Lors d'un contrôle routier, la terminologie peut prêter à confusion. On vous demande de "souffler dans le ballon", mais savez-vous que le résultat affiché n'a pas toujours la même valeur juridique ? Pour éviter les mauvaises surprises, il est crucial de distinguer le dépistage de la mesure officielle.
L'éthylotest : le simple outil de dépistage
L'éthylotest (qu'il soit chimique ou électronique) est utilisé pour détecter la présence d'alcool. Son rôle est binaire : il indique si vous êtes au-dessus ou en dessous du seuil légal. Cependant, l'éthylotest ne suffit pas à lui seul pour dresser un procès-verbal ou retirer des points. C'est un indicateur de probabilité qui justifie la suite de la procédure.
L'éthylomètre : la preuve légale
Si l'éthylotest est positif, les forces de l'ordre font appel à un éthylomètre. C'est un appareil de mesure de précision, soumis à une vérification annuelle stricte. Contrairement au premier outil, l'éthylomètre donne un chiffre exact exprimé en milligrammes par litre d'air expiré (mg/l). C'est ce chiffre, et lui seul, qui sera retenu par le tribunal en cas de poursuites.
- Ethylotest : Dépistage (Oui/Non)
- Ethylomètre : Mesure précise et légale (0,25 mg/l par exemple)

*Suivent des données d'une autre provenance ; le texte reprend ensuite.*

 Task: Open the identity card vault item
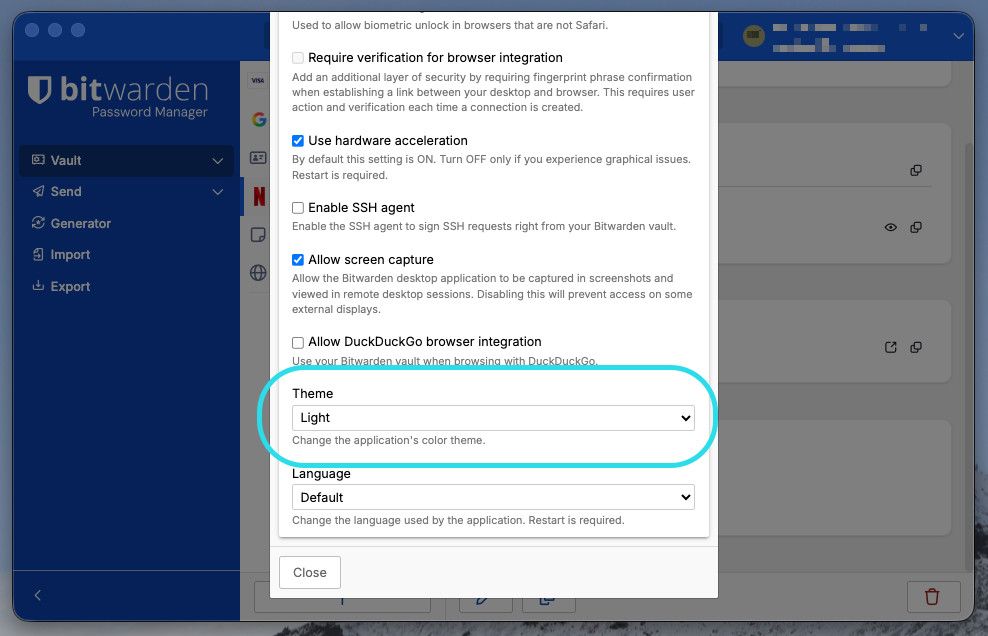pyautogui.click(x=258, y=158)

La marge d'erreur technique
Parce qu'aucun appareil n'est infaillible, la loi prévoit une marge d'erreur réglementaire lors de la mesure à l'éthylomètre. En général, une marge d'environ 8 % est déduite du résultat brut en faveur du conducteur. Cela signifie que si l'appareil affiche 0,27 mg/l, le taux retenu pourrait descendre à 0,25 mg/l, vous plaçant juste à la limite légale.
Conseil de l'expert :
En cas de contrôle positif à l'éthylomètre, vous avez le droit de demander un second souffle après un délai de quelques minutes. Si vous pensez que votre pic d'alcoolémie est passé et que votre taux descend, ce second test peut parfois vous sauver la mise.